## [What is expected]
In the listing below, switch every "Viewport" to "Window size" and leave all other text unchanged.

Records:
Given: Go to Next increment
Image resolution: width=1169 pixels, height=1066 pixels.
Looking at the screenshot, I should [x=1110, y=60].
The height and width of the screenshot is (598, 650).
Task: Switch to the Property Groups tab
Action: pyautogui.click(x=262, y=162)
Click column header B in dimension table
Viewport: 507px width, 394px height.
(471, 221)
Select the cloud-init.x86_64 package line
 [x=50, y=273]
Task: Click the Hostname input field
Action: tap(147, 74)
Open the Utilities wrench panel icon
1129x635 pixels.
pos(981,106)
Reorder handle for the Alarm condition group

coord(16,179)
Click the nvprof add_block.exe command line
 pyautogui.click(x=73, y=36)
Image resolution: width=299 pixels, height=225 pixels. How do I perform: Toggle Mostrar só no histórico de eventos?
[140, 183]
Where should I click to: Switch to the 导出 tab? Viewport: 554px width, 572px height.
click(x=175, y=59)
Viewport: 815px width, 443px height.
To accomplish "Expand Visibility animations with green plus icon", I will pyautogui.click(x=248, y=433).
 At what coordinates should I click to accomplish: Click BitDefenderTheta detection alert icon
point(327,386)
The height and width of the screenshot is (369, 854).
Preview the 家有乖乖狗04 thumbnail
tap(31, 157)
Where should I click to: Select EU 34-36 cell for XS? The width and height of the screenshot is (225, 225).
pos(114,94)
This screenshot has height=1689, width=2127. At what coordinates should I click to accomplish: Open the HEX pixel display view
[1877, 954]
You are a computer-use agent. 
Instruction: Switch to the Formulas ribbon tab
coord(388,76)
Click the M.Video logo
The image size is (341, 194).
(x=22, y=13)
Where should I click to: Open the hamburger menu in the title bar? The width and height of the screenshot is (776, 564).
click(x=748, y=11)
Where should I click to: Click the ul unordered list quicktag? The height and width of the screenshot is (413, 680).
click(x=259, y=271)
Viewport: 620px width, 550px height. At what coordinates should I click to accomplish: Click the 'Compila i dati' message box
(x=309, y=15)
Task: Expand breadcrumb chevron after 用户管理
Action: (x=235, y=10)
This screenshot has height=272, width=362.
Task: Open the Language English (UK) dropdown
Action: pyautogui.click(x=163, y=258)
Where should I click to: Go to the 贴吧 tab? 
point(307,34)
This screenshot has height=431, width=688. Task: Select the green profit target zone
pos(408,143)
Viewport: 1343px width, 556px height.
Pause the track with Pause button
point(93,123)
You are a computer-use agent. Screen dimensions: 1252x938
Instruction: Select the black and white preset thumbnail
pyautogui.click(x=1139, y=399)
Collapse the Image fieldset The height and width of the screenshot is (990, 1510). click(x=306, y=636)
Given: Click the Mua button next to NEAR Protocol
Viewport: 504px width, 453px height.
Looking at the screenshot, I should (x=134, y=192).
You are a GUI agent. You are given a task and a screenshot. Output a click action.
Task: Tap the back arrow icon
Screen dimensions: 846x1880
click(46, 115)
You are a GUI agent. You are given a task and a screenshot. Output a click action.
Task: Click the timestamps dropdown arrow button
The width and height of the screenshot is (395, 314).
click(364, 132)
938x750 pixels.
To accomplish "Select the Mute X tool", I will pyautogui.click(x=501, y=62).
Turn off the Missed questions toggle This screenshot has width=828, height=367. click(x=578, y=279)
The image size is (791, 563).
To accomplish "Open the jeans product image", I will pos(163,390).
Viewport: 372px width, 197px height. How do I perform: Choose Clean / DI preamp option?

## [Output of the task]
Given: Go to Next increment
Image resolution: width=1169 pixels, height=1066 pixels.
Looking at the screenshot, I should [x=1110, y=60].
The height and width of the screenshot is (598, 650).
Task: Switch to the Property Groups tab
Action: pyautogui.click(x=262, y=162)
Click column header B in dimension table
Window size: 507px width, 394px height.
(471, 221)
Select the cloud-init.x86_64 package line
 [x=50, y=273]
Task: Click the Hostname input field
Action: tap(147, 74)
Open the Utilities wrench panel icon
1129x635 pixels.
pos(981,106)
Reorder handle for the Alarm condition group

coord(16,179)
Click the nvprof add_block.exe command line
 pyautogui.click(x=73, y=36)
Image resolution: width=299 pixels, height=225 pixels. How do I perform: Toggle Mostrar só no histórico de eventos?
[140, 183]
Where should I click to: Switch to the 导出 tab? Window size: 554px width, 572px height.
click(x=175, y=59)
Window size: 815px width, 443px height.
To accomplish "Expand Visibility animations with green plus icon", I will pyautogui.click(x=248, y=433).
 At what coordinates should I click to accomplish: Click BitDefenderTheta detection alert icon
point(327,386)
The height and width of the screenshot is (369, 854).
Preview the 家有乖乖狗04 thumbnail
tap(31, 157)
Where should I click to: Select EU 34-36 cell for XS? The width and height of the screenshot is (225, 225).
pos(114,94)
This screenshot has height=1689, width=2127. At what coordinates should I click to accomplish: Open the HEX pixel display view
[1877, 954]
You are a computer-use agent. 
Instruction: Switch to the Formulas ribbon tab
coord(388,76)
Click the M.Video logo
The image size is (341, 194).
(x=22, y=13)
Where should I click to: Open the hamburger menu in the title bar? The width and height of the screenshot is (776, 564).
click(x=748, y=11)
Where should I click to: Click the ul unordered list quicktag? The height and width of the screenshot is (413, 680).
click(x=259, y=271)
Window size: 620px width, 550px height. At what coordinates should I click to accomplish: Click the 'Compila i dati' message box
(x=309, y=15)
Task: Expand breadcrumb chevron after 用户管理
Action: (x=235, y=10)
This screenshot has height=272, width=362.
Task: Open the Language English (UK) dropdown
Action: pyautogui.click(x=163, y=258)
Where should I click to: Go to the 贴吧 tab? 
point(307,34)
This screenshot has height=431, width=688. Task: Select the green profit target zone
pos(408,143)
Window size: 1343px width, 556px height.
Pause the track with Pause button
point(93,123)
You are a computer-use agent. Screen dimensions: 1252x938
Instruction: Select the black and white preset thumbnail
pyautogui.click(x=1139, y=399)
Collapse the Image fieldset The height and width of the screenshot is (990, 1510). click(x=306, y=636)
Given: Click the Mua button next to NEAR Protocol
Window size: 504px width, 453px height.
Looking at the screenshot, I should (x=134, y=192).
You are a GUI agent. You are given a task and a screenshot. Output a click action.
Task: Tap the back arrow icon
Screen dimensions: 846x1880
click(46, 115)
You are a GUI agent. You are given a task and a screenshot. Output a click action.
Task: Click the timestamps dropdown arrow button
The width and height of the screenshot is (395, 314).
click(364, 132)
938x750 pixels.
To accomplish "Select the Mute X tool", I will pyautogui.click(x=501, y=62).
Turn off the Missed questions toggle This screenshot has width=828, height=367. click(x=578, y=279)
The image size is (791, 563).
To accomplish "Open the jeans product image", I will pos(163,390).
Window size: 372px width, 197px height. How do I perform: Choose Clean / DI preamp option?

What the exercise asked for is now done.